Use demonstration skills when the valuable thing is human know-how. They fit multi-step GUI workflows that should generalize across similar tasks, especially when the important knowledge is the order of operations, the visual cues, and the decision points rather than exact screen coordinates.

See Record a demonstration for the how-to guide.

Cua Driver Trajectory Recording

Cua Driver trajectory recording is exposed through the cua-driver recording start, stop, status, and render subcommands, and through the equivalent MCP tools start_recording, stop_recording, get_recording_state, and replay_trajectory. It requires a running Cua Driver daemon. Recording state is per-process and kept in memory, so restarting the daemon resets it.

This system records the agent's action-tool calls. While recording is enabled, every action tool call writes a numbered turn-NNNNN folder under the selected output_dir.

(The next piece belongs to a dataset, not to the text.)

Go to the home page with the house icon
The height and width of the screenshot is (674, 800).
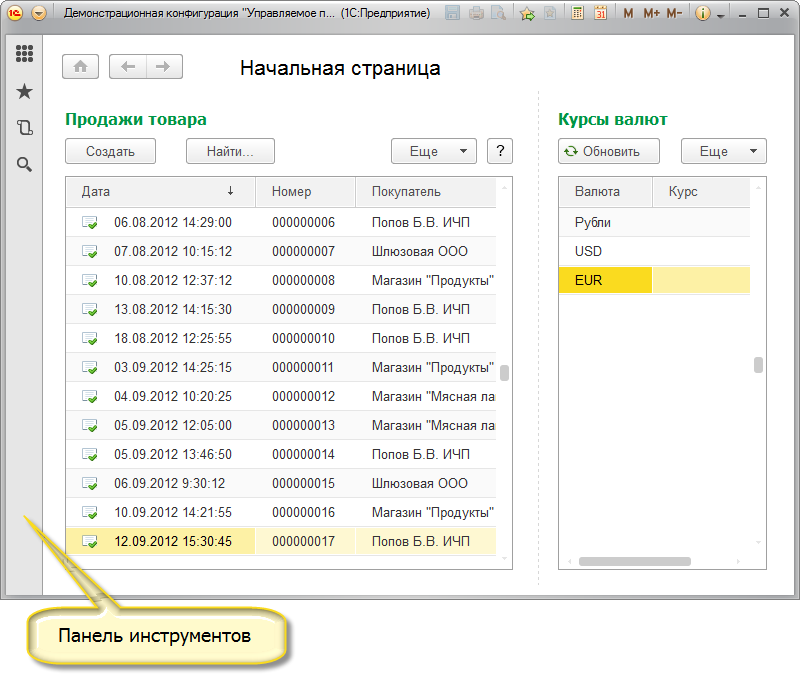[x=80, y=66]
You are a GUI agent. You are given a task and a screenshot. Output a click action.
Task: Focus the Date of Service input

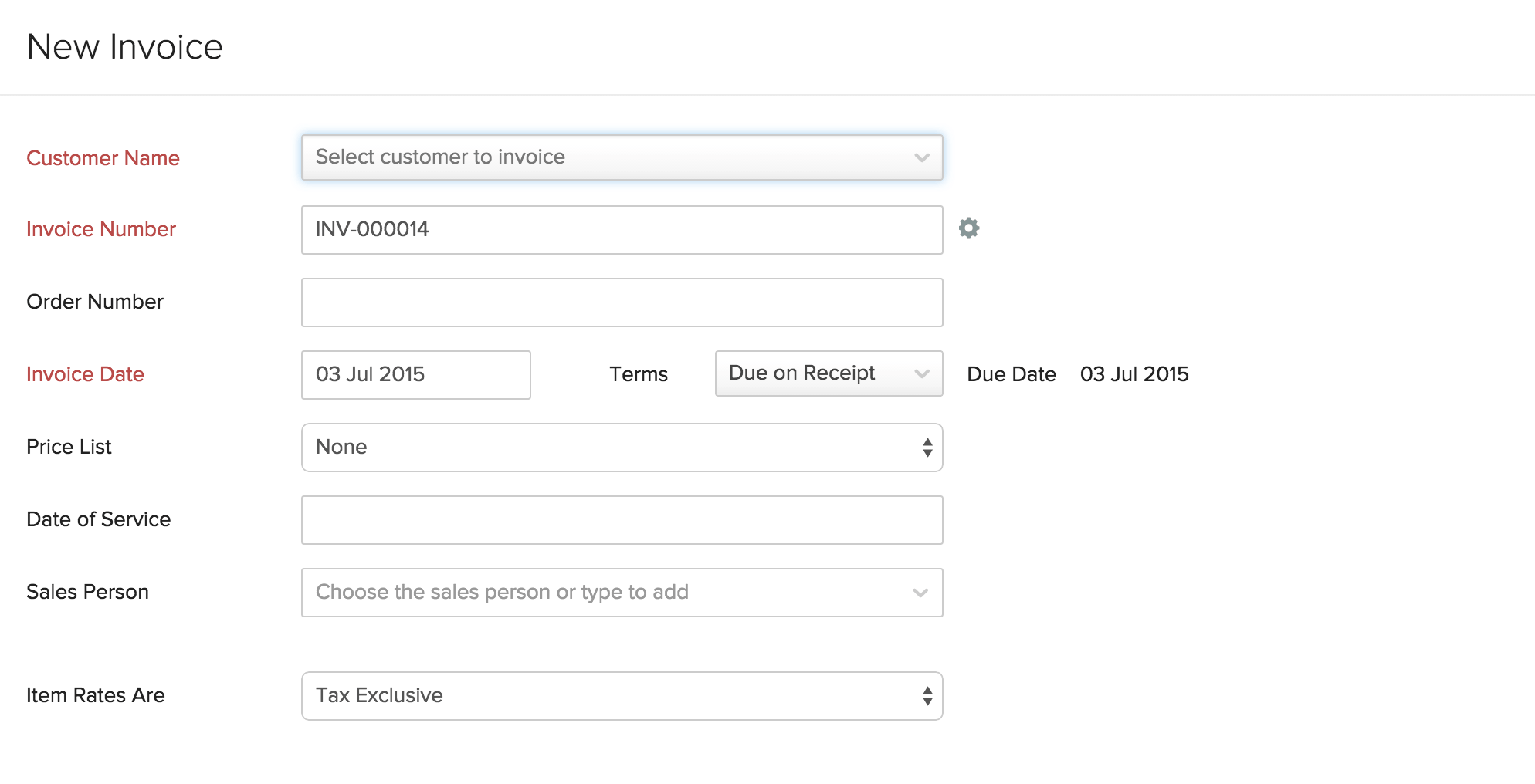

Recording fires for every non-read-only action tool, such as click, right_click, scroll, type_text, press_key, hotkey, and set_value. Read-only tools such as get_window_state and list_windows are not recorded.

Each turn folder contains action.json, which stores the tool name, full arguments, result, process id, click point, and timestamp. It also contains screenshot.png, a post-action capture of the target window, and app_state.json, a post-action AX or UIA tree snapshot that is omitted on Linux. Click-family actions also write click.png, a screenshot with a red dot at the click point. Video capture is off by default. Pass record_video: true to also capture the main display as recording.mp4, written as H.264 at 30 fps.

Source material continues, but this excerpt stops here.